Task inputs
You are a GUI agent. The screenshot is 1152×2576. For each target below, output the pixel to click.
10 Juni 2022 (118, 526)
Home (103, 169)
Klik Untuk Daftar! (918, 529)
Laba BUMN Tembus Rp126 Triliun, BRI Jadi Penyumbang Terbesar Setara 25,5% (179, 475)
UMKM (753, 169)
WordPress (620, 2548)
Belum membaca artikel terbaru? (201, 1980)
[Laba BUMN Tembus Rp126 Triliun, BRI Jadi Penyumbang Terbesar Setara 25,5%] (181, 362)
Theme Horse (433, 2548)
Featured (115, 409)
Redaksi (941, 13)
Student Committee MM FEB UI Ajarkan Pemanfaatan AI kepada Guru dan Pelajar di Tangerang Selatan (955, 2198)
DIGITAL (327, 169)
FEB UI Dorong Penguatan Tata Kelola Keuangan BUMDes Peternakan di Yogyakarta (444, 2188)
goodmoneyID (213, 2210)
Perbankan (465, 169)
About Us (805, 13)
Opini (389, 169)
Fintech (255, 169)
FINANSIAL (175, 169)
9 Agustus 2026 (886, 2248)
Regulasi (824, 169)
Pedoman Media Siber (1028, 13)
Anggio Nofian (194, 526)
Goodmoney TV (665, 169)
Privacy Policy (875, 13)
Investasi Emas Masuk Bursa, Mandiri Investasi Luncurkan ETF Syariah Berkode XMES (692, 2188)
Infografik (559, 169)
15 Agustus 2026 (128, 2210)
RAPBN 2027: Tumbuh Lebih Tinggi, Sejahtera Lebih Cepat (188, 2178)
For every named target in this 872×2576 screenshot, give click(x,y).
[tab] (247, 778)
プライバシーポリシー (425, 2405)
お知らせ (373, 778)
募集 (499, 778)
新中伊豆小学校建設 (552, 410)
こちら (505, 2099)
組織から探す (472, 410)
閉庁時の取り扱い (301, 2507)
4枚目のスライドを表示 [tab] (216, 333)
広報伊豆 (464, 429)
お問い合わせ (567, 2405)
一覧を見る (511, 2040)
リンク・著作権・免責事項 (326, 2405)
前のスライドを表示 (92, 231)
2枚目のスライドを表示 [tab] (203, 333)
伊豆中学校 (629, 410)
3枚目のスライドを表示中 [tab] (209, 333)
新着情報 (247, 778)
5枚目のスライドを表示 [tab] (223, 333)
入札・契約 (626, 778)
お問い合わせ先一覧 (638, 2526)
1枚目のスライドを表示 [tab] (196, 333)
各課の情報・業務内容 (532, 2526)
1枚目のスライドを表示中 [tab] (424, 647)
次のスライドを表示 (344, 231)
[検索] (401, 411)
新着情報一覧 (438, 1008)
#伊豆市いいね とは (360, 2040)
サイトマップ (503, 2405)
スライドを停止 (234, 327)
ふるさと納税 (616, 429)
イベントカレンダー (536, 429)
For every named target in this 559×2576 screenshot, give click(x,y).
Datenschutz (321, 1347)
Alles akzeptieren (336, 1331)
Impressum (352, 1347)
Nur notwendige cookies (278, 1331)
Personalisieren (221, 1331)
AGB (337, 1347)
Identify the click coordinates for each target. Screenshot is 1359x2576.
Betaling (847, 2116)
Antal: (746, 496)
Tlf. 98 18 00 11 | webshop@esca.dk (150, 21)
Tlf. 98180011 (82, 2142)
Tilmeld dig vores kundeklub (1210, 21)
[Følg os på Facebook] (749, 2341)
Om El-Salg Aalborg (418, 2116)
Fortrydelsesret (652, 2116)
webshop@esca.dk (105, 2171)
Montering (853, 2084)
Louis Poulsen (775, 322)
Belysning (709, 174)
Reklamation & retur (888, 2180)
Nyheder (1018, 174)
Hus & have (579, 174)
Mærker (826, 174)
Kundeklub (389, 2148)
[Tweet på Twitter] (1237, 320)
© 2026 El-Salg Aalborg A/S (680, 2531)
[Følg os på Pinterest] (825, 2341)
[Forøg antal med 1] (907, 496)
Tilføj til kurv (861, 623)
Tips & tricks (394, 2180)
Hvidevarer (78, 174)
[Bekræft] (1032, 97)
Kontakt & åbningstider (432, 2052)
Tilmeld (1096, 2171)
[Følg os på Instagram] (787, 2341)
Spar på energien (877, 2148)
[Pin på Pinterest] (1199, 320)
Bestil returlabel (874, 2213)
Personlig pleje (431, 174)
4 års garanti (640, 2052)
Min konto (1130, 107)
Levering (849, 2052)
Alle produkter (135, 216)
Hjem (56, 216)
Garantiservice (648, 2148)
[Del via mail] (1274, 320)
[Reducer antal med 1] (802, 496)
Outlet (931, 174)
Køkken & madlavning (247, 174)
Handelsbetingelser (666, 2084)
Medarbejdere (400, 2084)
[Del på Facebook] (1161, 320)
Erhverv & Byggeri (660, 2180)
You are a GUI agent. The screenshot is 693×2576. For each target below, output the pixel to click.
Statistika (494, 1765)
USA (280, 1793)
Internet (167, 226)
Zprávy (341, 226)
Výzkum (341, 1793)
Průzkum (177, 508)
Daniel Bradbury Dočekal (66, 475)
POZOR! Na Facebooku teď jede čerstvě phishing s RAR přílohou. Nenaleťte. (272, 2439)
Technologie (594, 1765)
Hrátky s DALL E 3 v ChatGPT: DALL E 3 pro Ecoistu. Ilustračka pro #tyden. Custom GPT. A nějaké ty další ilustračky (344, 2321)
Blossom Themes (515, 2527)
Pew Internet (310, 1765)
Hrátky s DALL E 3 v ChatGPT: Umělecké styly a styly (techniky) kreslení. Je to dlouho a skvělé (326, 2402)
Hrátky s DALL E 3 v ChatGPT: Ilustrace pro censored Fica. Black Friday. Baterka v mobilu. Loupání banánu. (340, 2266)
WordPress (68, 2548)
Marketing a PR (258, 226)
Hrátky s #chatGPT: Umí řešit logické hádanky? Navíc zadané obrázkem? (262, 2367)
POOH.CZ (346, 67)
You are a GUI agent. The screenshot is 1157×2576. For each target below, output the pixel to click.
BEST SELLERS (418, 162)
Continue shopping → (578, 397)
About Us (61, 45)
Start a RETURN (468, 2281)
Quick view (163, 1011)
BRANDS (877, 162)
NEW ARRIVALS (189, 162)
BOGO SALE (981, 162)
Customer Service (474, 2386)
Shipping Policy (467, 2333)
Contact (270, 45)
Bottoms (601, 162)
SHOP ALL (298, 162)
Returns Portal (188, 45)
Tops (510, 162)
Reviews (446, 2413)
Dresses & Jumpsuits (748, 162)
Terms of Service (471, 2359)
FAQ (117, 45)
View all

About this exercise
Everything in the data above is to be given again, unchanged.

Expected output
You are a GUI agent. The screenshot is 1152×2576. For each target below, output the pixel to click.
10 Juni 2022 (118, 526)
Home (103, 169)
Klik Untuk Daftar! (918, 529)
Laba BUMN Tembus Rp126 Triliun, BRI Jadi Penyumbang Terbesar Setara 25,5% (179, 475)
UMKM (753, 169)
WordPress (620, 2548)
Belum membaca artikel terbaru? (201, 1980)
[Laba BUMN Tembus Rp126 Triliun, BRI Jadi Penyumbang Terbesar Setara 25,5%] (181, 362)
Theme Horse (433, 2548)
Featured (115, 409)
Redaksi (941, 13)
Student Committee MM FEB UI Ajarkan Pemanfaatan AI kepada Guru dan Pelajar di Tangerang Selatan (955, 2198)
DIGITAL (327, 169)
FEB UI Dorong Penguatan Tata Kelola Keuangan BUMDes Peternakan di Yogyakarta (444, 2188)
goodmoneyID (213, 2210)
Perbankan (465, 169)
About Us (805, 13)
Opini (389, 169)
Fintech (255, 169)
FINANSIAL (175, 169)
9 Agustus 2026 (886, 2248)
Regulasi (824, 169)
Pedoman Media Siber (1028, 13)
Anggio Nofian (194, 526)
Goodmoney TV (665, 169)
Privacy Policy (875, 13)
Investasi Emas Masuk Bursa, Mandiri Investasi Luncurkan ETF Syariah Berkode XMES (692, 2188)
Infografik (559, 169)
15 Agustus 2026 (128, 2210)
RAPBN 2027: Tumbuh Lebih Tinggi, Sejahtera Lebih Cepat (188, 2178)
For every named target in this 872×2576 screenshot, give click(x,y).
[tab] (247, 778)
プライバシーポリシー (425, 2405)
お知らせ (373, 778)
募集 (499, 778)
新中伊豆小学校建設 (552, 410)
こちら (505, 2099)
組織から探す (472, 410)
閉庁時の取り扱い (301, 2507)
4枚目のスライドを表示 [tab] (216, 333)
広報伊豆 (464, 429)
お問い合わせ (567, 2405)
一覧を見る (511, 2040)
リンク・著作権・免責事項 (326, 2405)
前のスライドを表示 (92, 231)
2枚目のスライドを表示 [tab] (203, 333)
伊豆中学校 (629, 410)
3枚目のスライドを表示中 [tab] (209, 333)
新着情報 (247, 778)
5枚目のスライドを表示 [tab] (223, 333)
入札・契約 (626, 778)
お問い合わせ先一覧 (638, 2526)
1枚目のスライドを表示 [tab] (196, 333)
各課の情報・業務内容 (532, 2526)
1枚目のスライドを表示中 [tab] (424, 647)
次のスライドを表示 (344, 231)
[検索] (401, 411)
新着情報一覧 (438, 1008)
#伊豆市いいね とは (360, 2040)
サイトマップ (503, 2405)
スライドを停止 (234, 327)
ふるさと納税 (616, 429)
イベントカレンダー (536, 429)
For every named target in this 559×2576 screenshot, give click(x,y).
Datenschutz (321, 1347)
Alles akzeptieren (336, 1331)
Impressum (352, 1347)
Nur notwendige cookies (278, 1331)
Personalisieren (221, 1331)
AGB (337, 1347)
Identify the click coordinates for each target. Screenshot is 1359x2576.
Betaling (847, 2116)
Antal: (746, 496)
Tlf. 98 18 00 11 | webshop@esca.dk (150, 21)
Tlf. 98180011 (82, 2142)
Tilmeld dig vores kundeklub (1210, 21)
[Følg os på Facebook] (749, 2341)
Om El-Salg Aalborg (418, 2116)
Fortrydelsesret (652, 2116)
webshop@esca.dk (105, 2171)
Montering (853, 2084)
Louis Poulsen (775, 322)
Belysning (709, 174)
Reklamation & retur (888, 2180)
Nyheder (1018, 174)
Hus & have (579, 174)
Mærker (826, 174)
Kundeklub (389, 2148)
[Tweet på Twitter] (1237, 320)
© 2026 El-Salg Aalborg A/S (680, 2531)
[Følg os på Pinterest] (825, 2341)
[Forøg antal med 1] (907, 496)
Tilføj til kurv (861, 623)
Tips & tricks (394, 2180)
Hvidevarer (78, 174)
[Bekræft] (1032, 97)
Kontakt & åbningstider (432, 2052)
Tilmeld (1096, 2171)
[Følg os på Instagram] (787, 2341)
Spar på energien (877, 2148)
[Pin på Pinterest] (1199, 320)
Bestil returlabel (874, 2213)
Personlig pleje (431, 174)
4 års garanti (640, 2052)
Min konto (1130, 107)
Levering (849, 2052)
Alle produkter (135, 216)
Hjem (56, 216)
Garantiservice (648, 2148)
[Del via mail] (1274, 320)
[Reducer antal med 1] (802, 496)
Outlet (931, 174)
Køkken & madlavning (247, 174)
Handelsbetingelser (666, 2084)
Medarbejdere (400, 2084)
[Del på Facebook] (1161, 320)
Erhverv & Byggeri (660, 2180)
You are a GUI agent. The screenshot is 693×2576. For each target below, output the pixel to click.
Statistika (494, 1765)
USA (280, 1793)
Internet (167, 226)
Zprávy (341, 226)
Výzkum (341, 1793)
Průzkum (177, 508)
Daniel Bradbury Dočekal (66, 475)
POZOR! Na Facebooku teď jede čerstvě phishing s RAR přílohou. Nenaleťte. (272, 2439)
Technologie (594, 1765)
Hrátky s DALL E 3 v ChatGPT: DALL E 3 pro Ecoistu. Ilustračka pro #tyden. Custom GPT. A nějaké ty další ilustračky (344, 2321)
Blossom Themes (515, 2527)
Pew Internet (310, 1765)
Hrátky s DALL E 3 v ChatGPT: Umělecké styly a styly (techniky) kreslení. Je to dlouho a skvělé (326, 2402)
Hrátky s DALL E 3 v ChatGPT: Ilustrace pro censored Fica. Black Friday. Baterka v mobilu. Loupání banánu. (340, 2266)
WordPress (68, 2548)
Marketing a PR (258, 226)
Hrátky s #chatGPT: Umí řešit logické hádanky? Navíc zadané obrázkem? (262, 2367)
POOH.CZ (346, 67)
You are a GUI agent. The screenshot is 1157×2576. For each target below, output the pixel to click.
BEST SELLERS (418, 162)
Continue shopping → (578, 397)
About Us (61, 45)
Start a RETURN (468, 2281)
Quick view (163, 1011)
BRANDS (877, 162)
NEW ARRIVALS (189, 162)
BOGO SALE (981, 162)
Customer Service (474, 2386)
Shipping Policy (467, 2333)
Contact (270, 45)
Bottoms (601, 162)
SHOP ALL (298, 162)
Returns Portal (188, 45)
Tops (510, 162)
Reviews (446, 2413)
Dresses & Jumpsuits (748, 162)
Terms of Service (471, 2359)
FAQ (117, 45)
View all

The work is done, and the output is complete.